START Exercise data

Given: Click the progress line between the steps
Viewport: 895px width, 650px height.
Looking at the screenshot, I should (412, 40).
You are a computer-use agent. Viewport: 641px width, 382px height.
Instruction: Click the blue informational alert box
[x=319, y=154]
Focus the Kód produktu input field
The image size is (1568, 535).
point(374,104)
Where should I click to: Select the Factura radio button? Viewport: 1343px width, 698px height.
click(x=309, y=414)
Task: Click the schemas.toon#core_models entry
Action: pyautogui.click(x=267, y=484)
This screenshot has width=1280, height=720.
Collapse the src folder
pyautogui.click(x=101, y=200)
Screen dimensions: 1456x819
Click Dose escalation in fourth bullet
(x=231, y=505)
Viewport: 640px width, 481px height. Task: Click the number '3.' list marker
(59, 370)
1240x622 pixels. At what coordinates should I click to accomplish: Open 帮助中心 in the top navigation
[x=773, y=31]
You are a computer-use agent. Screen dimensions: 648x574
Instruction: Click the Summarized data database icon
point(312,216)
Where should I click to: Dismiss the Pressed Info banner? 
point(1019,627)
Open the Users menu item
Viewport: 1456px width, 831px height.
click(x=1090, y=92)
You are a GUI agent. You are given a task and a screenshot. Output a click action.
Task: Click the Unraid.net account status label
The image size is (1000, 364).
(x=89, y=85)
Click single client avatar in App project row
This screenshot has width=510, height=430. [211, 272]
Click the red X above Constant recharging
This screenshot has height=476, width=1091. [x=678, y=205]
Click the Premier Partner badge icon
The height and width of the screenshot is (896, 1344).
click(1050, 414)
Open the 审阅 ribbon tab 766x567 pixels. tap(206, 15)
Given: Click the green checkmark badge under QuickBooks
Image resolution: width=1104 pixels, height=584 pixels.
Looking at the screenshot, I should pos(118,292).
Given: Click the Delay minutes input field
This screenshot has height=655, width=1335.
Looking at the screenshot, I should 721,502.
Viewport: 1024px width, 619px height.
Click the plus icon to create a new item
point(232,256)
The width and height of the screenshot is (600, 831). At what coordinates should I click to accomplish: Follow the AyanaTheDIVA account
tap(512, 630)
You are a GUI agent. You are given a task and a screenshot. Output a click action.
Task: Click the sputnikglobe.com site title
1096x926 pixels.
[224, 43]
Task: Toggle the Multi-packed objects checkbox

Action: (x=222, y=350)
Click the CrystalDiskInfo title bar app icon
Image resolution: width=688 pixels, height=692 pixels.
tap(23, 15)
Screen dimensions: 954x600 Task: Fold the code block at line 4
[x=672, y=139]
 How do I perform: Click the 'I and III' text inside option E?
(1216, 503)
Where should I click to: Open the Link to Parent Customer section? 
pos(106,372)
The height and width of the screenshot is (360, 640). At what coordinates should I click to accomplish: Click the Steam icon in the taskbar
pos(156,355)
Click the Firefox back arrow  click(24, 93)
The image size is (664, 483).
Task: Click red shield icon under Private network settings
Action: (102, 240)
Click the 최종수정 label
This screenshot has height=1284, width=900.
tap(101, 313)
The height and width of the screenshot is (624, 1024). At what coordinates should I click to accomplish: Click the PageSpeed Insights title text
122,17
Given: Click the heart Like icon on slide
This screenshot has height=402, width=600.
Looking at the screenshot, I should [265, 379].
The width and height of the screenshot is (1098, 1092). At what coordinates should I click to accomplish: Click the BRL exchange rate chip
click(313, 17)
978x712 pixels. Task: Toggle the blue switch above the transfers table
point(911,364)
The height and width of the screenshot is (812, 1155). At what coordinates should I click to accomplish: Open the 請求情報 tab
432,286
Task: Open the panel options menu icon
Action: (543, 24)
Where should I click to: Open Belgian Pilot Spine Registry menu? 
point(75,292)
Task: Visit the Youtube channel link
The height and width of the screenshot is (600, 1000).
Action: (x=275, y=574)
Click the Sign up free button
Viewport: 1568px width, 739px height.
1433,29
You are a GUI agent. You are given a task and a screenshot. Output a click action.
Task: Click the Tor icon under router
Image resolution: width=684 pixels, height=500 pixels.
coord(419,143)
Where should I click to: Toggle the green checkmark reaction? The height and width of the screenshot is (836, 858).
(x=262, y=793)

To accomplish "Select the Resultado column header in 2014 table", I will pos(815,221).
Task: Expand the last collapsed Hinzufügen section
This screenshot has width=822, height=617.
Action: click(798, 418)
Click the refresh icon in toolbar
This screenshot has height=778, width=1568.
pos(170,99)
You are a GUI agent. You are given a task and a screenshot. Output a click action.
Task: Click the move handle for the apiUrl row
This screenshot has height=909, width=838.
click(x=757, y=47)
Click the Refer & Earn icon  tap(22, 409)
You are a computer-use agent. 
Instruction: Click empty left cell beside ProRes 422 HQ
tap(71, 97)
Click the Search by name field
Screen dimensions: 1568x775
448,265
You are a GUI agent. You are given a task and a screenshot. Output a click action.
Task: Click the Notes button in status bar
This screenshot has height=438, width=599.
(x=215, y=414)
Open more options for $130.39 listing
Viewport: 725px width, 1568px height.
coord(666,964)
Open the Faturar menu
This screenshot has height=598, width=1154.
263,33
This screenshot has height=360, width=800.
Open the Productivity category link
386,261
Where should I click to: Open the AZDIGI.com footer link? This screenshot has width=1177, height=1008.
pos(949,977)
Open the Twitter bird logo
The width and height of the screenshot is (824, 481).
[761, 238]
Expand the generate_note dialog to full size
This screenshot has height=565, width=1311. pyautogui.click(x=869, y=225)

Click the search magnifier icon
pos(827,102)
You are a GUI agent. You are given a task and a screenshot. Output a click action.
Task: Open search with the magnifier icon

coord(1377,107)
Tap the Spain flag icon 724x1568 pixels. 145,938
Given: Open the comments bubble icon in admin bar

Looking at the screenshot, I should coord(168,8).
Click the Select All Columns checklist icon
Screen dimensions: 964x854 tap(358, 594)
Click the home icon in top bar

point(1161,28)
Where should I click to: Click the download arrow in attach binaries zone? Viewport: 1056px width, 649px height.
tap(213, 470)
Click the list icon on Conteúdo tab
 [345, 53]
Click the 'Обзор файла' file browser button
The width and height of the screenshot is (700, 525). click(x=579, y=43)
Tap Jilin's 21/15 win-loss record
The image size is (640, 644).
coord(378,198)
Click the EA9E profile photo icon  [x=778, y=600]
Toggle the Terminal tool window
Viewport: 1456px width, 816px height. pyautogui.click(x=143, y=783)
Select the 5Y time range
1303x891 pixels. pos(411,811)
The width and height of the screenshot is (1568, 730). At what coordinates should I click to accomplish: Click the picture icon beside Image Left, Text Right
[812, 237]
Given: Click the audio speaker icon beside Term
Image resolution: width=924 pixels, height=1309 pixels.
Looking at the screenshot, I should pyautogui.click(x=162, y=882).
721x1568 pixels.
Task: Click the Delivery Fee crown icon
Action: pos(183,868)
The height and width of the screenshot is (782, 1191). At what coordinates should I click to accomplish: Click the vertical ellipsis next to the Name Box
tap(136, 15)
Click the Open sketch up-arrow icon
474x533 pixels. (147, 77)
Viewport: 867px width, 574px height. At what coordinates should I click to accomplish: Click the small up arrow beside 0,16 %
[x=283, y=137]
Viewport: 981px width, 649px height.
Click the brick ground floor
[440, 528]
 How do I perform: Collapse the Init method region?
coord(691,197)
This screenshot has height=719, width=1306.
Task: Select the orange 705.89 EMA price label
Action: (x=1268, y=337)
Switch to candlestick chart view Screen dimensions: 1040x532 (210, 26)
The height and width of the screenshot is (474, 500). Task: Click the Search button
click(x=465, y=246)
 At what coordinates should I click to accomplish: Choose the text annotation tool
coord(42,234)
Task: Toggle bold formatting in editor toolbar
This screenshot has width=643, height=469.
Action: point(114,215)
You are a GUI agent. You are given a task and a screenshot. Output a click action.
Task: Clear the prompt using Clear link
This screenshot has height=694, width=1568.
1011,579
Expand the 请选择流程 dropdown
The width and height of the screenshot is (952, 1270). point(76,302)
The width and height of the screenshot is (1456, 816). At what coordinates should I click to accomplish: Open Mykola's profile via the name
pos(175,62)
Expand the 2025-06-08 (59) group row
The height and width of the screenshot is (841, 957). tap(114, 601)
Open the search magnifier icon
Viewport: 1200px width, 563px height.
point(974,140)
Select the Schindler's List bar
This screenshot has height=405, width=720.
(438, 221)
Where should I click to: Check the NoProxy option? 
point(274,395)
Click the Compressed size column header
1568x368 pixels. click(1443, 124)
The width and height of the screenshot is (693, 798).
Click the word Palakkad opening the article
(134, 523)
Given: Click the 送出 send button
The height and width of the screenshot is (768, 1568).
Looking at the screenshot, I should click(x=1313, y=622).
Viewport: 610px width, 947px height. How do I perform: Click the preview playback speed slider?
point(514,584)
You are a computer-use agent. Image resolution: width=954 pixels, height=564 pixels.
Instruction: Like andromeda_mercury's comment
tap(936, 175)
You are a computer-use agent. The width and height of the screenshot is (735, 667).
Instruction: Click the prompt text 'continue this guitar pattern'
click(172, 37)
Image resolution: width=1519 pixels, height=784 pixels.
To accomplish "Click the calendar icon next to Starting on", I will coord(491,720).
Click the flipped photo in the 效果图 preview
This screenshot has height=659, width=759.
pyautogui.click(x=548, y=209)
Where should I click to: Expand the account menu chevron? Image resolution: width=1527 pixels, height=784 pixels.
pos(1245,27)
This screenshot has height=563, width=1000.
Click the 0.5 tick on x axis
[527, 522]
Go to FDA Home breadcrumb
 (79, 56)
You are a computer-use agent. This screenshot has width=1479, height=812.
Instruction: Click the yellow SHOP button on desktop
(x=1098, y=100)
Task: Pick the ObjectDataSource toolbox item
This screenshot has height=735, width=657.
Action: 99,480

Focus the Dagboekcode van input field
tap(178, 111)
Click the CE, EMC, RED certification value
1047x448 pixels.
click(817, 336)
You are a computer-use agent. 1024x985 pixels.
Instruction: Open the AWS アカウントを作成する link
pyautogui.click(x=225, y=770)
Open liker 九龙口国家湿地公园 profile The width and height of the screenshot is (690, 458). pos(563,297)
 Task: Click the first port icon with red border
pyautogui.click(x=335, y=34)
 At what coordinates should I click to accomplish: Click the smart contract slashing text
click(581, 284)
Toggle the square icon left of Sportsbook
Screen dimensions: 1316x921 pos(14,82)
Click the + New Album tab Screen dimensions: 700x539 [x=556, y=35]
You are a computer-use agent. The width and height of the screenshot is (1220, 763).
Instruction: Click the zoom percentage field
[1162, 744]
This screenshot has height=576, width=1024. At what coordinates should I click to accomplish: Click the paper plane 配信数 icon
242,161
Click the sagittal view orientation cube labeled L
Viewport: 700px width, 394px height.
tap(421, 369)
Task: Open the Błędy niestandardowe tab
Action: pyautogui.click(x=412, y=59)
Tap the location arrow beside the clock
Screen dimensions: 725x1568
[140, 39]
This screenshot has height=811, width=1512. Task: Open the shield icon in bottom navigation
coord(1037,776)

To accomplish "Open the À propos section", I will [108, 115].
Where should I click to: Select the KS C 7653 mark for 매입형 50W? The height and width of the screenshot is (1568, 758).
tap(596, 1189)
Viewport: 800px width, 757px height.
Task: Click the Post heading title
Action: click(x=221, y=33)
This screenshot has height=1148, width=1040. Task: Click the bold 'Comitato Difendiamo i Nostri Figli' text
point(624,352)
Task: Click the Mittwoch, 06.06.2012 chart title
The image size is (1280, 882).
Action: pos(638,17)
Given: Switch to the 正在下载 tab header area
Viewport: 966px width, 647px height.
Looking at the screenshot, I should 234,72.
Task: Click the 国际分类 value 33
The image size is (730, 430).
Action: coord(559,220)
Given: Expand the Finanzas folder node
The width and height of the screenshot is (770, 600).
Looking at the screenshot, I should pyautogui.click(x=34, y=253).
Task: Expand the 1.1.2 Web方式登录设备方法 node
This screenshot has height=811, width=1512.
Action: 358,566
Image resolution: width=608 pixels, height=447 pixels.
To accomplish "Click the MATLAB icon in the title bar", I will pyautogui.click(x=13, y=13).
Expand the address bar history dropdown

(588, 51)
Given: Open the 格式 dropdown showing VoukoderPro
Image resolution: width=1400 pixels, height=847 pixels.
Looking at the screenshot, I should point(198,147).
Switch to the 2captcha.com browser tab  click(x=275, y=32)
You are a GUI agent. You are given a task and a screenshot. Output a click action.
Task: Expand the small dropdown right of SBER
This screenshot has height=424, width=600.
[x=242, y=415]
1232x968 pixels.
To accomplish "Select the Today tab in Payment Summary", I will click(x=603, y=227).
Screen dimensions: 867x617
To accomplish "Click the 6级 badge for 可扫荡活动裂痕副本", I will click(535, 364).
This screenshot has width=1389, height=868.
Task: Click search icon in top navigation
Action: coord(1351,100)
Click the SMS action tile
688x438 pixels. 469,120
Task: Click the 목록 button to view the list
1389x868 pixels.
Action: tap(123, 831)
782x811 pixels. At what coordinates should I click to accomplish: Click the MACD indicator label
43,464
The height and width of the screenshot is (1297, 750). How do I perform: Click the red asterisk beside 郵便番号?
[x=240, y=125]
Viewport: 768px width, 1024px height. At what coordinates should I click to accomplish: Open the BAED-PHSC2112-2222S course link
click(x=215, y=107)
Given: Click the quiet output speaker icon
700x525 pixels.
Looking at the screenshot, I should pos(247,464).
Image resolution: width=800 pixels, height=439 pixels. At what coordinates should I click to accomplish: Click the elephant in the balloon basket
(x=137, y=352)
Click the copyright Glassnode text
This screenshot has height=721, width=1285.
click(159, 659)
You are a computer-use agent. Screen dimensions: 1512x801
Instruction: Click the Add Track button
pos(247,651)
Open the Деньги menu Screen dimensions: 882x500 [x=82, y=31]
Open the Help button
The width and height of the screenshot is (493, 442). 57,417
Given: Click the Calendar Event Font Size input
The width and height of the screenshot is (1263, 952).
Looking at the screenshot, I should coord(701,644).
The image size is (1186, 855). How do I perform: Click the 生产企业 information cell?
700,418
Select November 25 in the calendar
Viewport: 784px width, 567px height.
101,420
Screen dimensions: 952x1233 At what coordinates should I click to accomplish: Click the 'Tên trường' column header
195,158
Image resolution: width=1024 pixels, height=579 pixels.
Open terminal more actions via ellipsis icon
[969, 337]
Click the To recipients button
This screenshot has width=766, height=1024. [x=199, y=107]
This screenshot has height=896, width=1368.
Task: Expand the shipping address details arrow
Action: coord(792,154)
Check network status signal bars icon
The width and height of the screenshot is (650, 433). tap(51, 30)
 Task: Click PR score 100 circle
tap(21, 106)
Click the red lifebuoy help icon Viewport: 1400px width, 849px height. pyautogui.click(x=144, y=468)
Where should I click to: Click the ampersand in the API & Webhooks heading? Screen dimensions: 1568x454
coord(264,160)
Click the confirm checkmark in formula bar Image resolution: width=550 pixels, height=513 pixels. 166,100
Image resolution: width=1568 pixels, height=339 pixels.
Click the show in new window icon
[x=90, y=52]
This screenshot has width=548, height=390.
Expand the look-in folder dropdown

END Exercise data

Task objective >>
Report each line of the data that includes the string "speaker".

Solution below >>
Given: Click the audio speaker icon beside Term
Given: Click the quiet output speaker icon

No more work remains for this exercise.